→ **Lista de tareas**
• A. Transcribe del texto sobre la tensión arterial el fragmento que va desde "Normalmente, la presión" hasta "consecuencia de ello.", ambos incluidos.
• B. Enumera los medicamentos que el texto sobre la tensión arterial nombra expresamente entre las causas de la hipertensión.
• C. Prosigue el texto sobre la tensión arterial a partir de su última oración.

→ **Texto del ejercicio**
════════
La tensión arterial, es la presión que el corazón ejerce sobre las arterias para que éstas conduzcan la sangre hacia los diferentes órganos del cuerpo humano. La presión máxima se obtiene en cada contracción del corazón (sístoles) y la mínima (diástoles), con cada relajación.

 Normalmente, la presión alta, no presenta ningún síntoma, por lo que muchas personas, pueden ser hipertensos sin saberlo, esto hace que puedan desarrollar cardiopatía y problemas renales como consecuencia de ello.

 

¿Qué causa la hipertensión?

  • La obesidad y el sobrepeso: El exceso de grasa ejerce una presión extra sobre las arterias.

  • Demasiada sal en las comidas.

  • Consumo excesivo de alcohol.

  • La herencia: Los hijos de padres hipertensos tiene más probabilidades de desarrollar la enfermedad.

  • Sedentarismo.

  • La raza: los negros son genéticamente más propenso a padecer hipertensión.

  • La edad: Con la edad se adquieren más posibilidades de sufrir de hipertensión.

  • El sexo: Los varones tienen mayor riesgo que las mujeres hasta la edad de 55 años; a partir de esta edad sus riegos se igualan. A partir de los 75 años, las mujeres tienen más posibilidades de desarrollarla.

  • Medicamentos: El uso de anticonceptivos orales, esteroides anabolizantes, antiinflamatorios no esteroideos,

    descongestivos nasales, eritropoyetina, etc. en definitiva todos aquellos que favorecen la retención de líquido corporal.
════════
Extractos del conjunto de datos

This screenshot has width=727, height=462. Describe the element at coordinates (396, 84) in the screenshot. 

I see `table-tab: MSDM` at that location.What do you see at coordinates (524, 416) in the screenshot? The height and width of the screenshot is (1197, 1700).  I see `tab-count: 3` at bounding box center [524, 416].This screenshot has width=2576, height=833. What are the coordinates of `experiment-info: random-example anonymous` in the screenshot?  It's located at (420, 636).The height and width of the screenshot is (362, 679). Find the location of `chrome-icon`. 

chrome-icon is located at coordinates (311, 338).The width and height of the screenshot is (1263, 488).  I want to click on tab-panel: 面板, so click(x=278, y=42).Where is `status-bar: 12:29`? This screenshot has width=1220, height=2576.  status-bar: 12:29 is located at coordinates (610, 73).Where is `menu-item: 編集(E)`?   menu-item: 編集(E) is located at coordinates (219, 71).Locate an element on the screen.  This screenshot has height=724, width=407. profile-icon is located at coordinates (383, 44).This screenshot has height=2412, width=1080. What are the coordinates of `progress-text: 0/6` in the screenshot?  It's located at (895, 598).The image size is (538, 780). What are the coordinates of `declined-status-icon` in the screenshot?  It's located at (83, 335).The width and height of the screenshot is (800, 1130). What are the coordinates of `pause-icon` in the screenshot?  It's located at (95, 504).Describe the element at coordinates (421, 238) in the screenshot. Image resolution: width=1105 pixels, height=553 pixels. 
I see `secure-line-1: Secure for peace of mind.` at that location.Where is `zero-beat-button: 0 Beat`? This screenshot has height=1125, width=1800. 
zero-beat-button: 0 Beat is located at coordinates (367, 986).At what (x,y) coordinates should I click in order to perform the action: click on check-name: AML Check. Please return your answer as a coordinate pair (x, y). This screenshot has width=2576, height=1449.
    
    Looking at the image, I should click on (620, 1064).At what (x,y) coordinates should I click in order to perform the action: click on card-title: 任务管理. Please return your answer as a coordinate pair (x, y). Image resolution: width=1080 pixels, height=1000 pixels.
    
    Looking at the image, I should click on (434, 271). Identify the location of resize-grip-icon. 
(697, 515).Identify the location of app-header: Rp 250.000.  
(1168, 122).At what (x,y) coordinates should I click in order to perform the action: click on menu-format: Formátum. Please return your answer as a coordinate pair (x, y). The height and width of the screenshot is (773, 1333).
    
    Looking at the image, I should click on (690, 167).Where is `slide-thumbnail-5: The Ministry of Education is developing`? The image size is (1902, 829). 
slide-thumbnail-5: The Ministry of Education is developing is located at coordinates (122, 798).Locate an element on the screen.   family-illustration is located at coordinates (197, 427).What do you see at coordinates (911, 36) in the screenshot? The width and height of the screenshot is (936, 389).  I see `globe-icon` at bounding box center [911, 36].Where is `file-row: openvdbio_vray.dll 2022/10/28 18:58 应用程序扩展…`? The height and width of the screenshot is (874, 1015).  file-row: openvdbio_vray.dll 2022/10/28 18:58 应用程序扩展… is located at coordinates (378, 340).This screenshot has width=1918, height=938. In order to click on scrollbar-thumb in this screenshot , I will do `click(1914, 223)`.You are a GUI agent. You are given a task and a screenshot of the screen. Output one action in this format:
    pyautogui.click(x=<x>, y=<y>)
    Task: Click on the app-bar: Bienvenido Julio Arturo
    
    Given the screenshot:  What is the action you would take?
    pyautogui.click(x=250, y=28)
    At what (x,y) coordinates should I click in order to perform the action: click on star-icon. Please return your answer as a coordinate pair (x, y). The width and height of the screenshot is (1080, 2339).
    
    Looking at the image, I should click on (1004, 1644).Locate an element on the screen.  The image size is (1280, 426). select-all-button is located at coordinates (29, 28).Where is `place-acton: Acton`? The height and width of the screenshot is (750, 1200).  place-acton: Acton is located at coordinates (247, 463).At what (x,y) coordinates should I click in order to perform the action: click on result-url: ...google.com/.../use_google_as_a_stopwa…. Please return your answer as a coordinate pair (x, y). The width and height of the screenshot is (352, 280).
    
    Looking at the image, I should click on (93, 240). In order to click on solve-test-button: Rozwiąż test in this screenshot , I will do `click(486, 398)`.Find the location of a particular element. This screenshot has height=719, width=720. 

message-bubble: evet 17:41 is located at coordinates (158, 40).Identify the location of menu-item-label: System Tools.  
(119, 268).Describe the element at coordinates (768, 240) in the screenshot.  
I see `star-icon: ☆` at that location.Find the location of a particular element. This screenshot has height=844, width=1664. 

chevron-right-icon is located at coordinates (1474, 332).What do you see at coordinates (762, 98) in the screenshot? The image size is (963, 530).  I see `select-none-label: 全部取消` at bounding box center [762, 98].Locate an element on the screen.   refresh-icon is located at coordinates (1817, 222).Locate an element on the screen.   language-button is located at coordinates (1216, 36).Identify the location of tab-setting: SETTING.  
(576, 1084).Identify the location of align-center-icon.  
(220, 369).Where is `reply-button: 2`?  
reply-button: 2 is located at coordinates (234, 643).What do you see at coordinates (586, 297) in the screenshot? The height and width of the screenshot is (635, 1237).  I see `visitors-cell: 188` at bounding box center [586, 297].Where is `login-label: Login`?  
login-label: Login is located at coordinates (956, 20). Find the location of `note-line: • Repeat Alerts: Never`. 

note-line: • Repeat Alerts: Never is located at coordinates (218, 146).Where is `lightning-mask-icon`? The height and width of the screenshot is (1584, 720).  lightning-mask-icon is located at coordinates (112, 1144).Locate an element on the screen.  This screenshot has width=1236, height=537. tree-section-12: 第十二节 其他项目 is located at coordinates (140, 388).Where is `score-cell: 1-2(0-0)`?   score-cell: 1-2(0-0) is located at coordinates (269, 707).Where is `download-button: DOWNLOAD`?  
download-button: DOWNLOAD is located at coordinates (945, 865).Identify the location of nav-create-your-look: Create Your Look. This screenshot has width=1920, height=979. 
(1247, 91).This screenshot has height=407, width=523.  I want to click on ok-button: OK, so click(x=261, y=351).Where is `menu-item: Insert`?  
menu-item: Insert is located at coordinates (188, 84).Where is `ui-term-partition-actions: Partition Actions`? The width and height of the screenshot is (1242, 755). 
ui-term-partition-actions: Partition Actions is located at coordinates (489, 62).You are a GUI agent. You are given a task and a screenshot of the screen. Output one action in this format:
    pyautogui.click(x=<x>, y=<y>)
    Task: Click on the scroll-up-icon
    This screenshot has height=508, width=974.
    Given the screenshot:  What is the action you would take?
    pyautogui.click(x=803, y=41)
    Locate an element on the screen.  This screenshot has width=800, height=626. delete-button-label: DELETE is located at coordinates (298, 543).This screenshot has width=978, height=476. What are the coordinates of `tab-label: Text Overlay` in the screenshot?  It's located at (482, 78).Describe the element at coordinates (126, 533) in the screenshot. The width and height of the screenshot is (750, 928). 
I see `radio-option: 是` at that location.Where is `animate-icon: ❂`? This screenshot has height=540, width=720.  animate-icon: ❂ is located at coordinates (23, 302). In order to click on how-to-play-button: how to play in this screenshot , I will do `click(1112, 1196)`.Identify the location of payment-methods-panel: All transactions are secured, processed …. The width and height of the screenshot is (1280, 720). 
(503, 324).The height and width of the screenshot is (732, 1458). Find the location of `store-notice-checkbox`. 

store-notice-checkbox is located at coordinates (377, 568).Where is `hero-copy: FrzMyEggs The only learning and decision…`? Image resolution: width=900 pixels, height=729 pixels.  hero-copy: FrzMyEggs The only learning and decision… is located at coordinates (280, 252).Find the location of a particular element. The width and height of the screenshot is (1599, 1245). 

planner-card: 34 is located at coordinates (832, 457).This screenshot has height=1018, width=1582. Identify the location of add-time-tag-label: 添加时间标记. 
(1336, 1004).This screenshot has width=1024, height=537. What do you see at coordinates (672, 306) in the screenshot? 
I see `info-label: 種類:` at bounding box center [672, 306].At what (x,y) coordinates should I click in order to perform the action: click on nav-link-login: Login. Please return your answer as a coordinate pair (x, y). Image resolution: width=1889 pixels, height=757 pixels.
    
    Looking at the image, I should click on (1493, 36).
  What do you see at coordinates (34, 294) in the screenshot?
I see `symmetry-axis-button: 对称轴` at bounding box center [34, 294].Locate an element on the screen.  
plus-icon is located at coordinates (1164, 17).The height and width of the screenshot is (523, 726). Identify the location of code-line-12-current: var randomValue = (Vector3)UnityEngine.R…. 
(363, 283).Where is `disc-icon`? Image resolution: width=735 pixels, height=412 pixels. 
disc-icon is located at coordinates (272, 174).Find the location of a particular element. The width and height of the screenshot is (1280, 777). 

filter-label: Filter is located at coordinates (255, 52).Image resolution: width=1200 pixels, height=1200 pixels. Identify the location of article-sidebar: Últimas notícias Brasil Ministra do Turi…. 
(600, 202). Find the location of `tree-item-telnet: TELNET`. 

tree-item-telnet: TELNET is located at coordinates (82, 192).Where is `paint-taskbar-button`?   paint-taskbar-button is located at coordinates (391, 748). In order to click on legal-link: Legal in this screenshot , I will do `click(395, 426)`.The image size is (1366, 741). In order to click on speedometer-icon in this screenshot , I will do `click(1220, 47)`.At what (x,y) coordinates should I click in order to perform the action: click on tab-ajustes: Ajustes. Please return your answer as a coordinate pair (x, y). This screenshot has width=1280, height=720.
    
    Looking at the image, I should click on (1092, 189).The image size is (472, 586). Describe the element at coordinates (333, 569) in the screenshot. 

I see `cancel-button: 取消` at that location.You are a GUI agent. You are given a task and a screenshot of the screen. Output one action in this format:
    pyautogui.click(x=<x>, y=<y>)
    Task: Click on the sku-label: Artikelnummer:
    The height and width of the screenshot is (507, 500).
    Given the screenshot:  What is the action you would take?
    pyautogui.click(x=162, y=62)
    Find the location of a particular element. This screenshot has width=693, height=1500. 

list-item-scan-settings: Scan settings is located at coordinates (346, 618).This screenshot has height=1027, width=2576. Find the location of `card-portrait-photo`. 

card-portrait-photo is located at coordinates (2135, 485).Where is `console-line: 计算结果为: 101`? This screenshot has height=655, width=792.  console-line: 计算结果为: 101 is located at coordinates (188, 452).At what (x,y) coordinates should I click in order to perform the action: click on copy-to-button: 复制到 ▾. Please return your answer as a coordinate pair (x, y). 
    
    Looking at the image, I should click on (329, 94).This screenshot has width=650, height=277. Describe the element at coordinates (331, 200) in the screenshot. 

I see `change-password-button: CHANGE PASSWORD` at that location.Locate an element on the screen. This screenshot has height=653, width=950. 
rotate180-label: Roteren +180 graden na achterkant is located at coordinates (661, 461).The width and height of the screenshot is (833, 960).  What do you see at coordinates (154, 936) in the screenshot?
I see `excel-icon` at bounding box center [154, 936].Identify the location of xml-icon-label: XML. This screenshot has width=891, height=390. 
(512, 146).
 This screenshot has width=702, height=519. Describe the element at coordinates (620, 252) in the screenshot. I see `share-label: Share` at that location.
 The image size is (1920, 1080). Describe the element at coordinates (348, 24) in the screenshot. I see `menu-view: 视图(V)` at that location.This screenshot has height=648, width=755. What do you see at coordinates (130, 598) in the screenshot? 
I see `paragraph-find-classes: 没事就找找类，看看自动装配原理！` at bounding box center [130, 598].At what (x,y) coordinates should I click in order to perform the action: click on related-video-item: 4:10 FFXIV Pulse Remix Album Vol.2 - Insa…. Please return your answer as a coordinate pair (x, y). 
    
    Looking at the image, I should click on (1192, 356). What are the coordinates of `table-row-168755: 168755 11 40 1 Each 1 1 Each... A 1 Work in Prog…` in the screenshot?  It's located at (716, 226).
════════
→ **Respuestas por tarea**
• A.
Normalmente, la presión alta, no presenta ningún síntoma, por lo que muchas personas, pueden ser hipertensos sin saberlo, esto hace que puedan desarrollar cardiopatía y problemas renales como consecuencia de ello.

• B.
- Anticonceptivos orales
- Esteroides anabolizantes
- Antiinflamatorios no esteroideos
- Descongestivos nasales
- Eritropoyetina

• C.
La hipertensión se considera como un factor de riesgo de enfermedad cardiovascular, por lo que, es muy importante, observar una serie de recomendaciones dietéticas, orientadas a una para normalización del peso, control de la calidad de la grasa y del colesterol, así como asegurar una cantidad adecuada de fibra y antioxidantes naturales, relacionados con la prevención de estas enfermedades.

Recomendaciones

Evitar: Sal, café, té, sopas de sobre, conservas, zumos envasados, charcutería, carnes ahumadas y curadas, moluscos y crustáceos, pescados ahumados y secados, aceitunas y encurtidos, patatas de bolsa y todo tipo de snacks, condimentos salados y bebidas refrescantes y todos aquellos alimentos que tengan sodio añadido.

Consumir:Fruta natural, verduras y hortalizas frescas, carnes frescas, pescado fresco, patatas, legumbres, harina y cereales con moderación.

Aconsejados: queso de burgos, mantequilla, requesón y pan, sin sal, cuajada, leche, frutos frescos, carnes y aves no grasas.

Para que la comida resulte más apetitosa se pueden emplear diversos condimentos.

Alimentos ácidos: Vinagre de manzana o vino, zumo de limón.

Aliáceos: Ajo, cebolla, cebolleta, cebollino, chalota, puerro.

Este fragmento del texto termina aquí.